His instrument is a 1714 David Tecchler cello.

In August 2016, Johnston performed the world premiere of Charlotte Bray's cello concerto Falling in the Fire at The Proms.

===Recording work===
Johnston recorded David Matthews' Concerto in Azzurro with Rumon Gamba and the BBC Philharmonic Orchestra, released on the Chandos label in 2009. The recording was nominated for a Gramophone Award in the Contemporary Music category.

Johnston released his debut recital disc Milo in May 2010 on the Orchid label with the pianist Kathryn Stott. The disc comprises British 20th-century music including the Cello Sonatas by Benjamin Britten and Frank Bridge and works "Sleep On" and "Milo" by Mark-Anthony Turnage. Turnage wrote the latter for the christening of his son, Milo. Johnston premiered the work at Milo's christening and is his godfather.

Johnston recorded the Duruflé Requiem with Christine Rice (mezzo-soprano), Mark Stone (baritone), Tristan Mitchard (organ), The Choir of Somerville College, Oxford, and David Crown (conductor), released on the Stone Records label in 2012.

Johnston was awarded a Classical BRIT Award for Young British Classical Performer in 2001.

==Personal life==
Johnston was born to a musical family.
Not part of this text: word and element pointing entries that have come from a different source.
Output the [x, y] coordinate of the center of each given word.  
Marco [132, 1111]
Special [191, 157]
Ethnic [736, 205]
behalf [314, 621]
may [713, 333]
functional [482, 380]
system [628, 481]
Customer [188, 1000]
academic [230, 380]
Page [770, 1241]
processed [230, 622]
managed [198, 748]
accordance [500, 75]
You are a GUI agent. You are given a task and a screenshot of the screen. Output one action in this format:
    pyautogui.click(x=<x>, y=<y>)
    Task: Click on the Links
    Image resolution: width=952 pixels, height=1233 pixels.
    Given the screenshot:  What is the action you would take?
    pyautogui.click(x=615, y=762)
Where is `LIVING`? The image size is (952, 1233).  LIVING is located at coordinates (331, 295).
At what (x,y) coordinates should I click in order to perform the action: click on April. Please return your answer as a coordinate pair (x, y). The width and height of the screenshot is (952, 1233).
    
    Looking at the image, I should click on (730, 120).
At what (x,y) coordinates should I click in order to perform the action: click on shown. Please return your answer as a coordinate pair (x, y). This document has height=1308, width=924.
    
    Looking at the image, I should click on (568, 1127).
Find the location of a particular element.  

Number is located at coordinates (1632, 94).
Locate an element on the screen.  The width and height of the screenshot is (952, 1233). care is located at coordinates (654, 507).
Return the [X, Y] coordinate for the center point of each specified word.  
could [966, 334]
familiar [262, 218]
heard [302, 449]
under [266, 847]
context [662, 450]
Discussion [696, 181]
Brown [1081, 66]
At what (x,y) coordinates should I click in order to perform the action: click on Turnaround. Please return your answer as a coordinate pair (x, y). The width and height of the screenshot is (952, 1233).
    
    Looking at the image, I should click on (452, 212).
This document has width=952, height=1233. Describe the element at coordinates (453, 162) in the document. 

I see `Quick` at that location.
His parents David and Gill run Musicale, a music school and instrument retailer in Harpenden. He has two brothers, Magnus and Rupert, and they have a younger sister Brittany "Izzy". All three brothers were choristers at King's College Chapel, Cambridge and educated at its affiliated school. Magnus has enjoyed a successful career as a violinist and chamber musician and is married to Dutch violinist Marije Ploemacher. Izzy was a member of the electronic string quartet Escala and is married to McFly drummer Harry Judd. Rupert, who plays the French horn, sustained a serious brain injury in a car accident in 1997, as an eighteen-year-old student at Guildhall. As a result, Johnston, his siblings, and Judd have supported the Brain Injury Rehabilitation Trust (Brainkind) through their charity work. Johnston married economic historian Ali Digby at her family home, Minterne House, Dorset, in May 2018.